Les habitants de nouvelles zones d’extension situées à l’ouest de la cité de Kiwanja, notamment dans le prolongement des quartiers Buturande et Buzito, tirent la sonnette d’alarme face au manque de bornes-fontaines publiques.
Confrontées à de longues distances pour s’approvisionner en eau potable, plusieurs familles sollicitent l’intervention du Comité de maintenance d’eau potable (COMEPO) Kiwanja et de ses partenaires afin de raccorder ces quartiers au réseau d’eau.

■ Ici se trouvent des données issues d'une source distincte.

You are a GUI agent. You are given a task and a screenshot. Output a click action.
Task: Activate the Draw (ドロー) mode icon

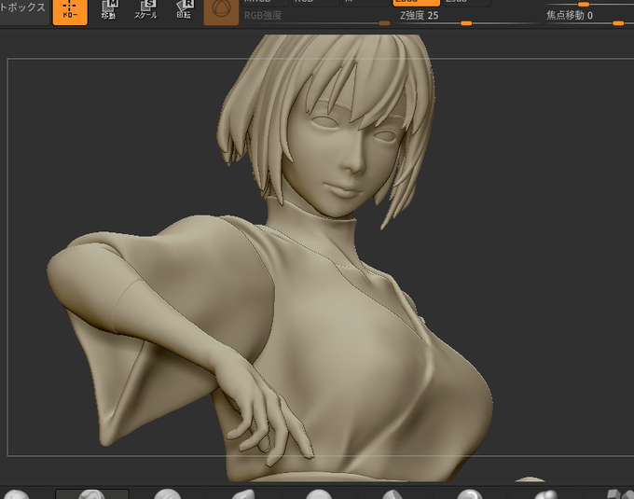(70, 12)
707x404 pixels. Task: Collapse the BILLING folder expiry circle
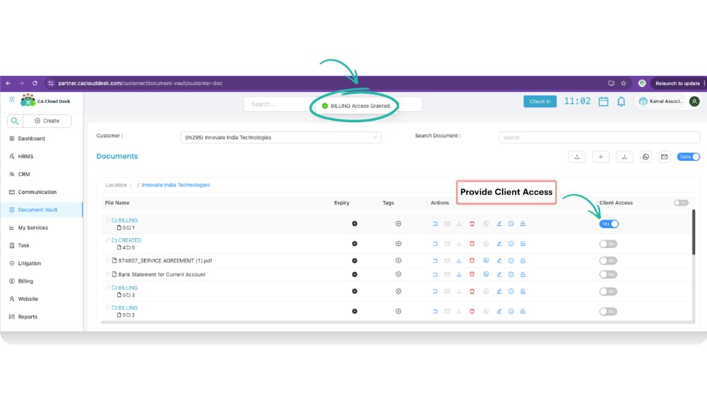click(x=355, y=223)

Au quartier Buturande, dans une contrée récemment habitée, Kahambu Justine témoigne des difficultés quotidiennes liées à l’absence de points d’eau publics. Selon elle, les ménages sont contraints de parcourir de longues distances pour s’approvisionner en eau potable, une situation qui affecte particulièrement les femmes et les enfants.
Le même constat est fait au quartier Buzito, derrière le complexe scolaire La Source. Kavira Élodie explique que la borne-fontaine la plus proche se trouve à une distance comprise entre un et deux kilomètres de son domicile.
« Les bornes-fontaines sont situées loin de certains ménages, à environ un à deux kilomètres. L’accès à l’eau est donc difficile pour ceux qui habitent loin », déplore un habitant.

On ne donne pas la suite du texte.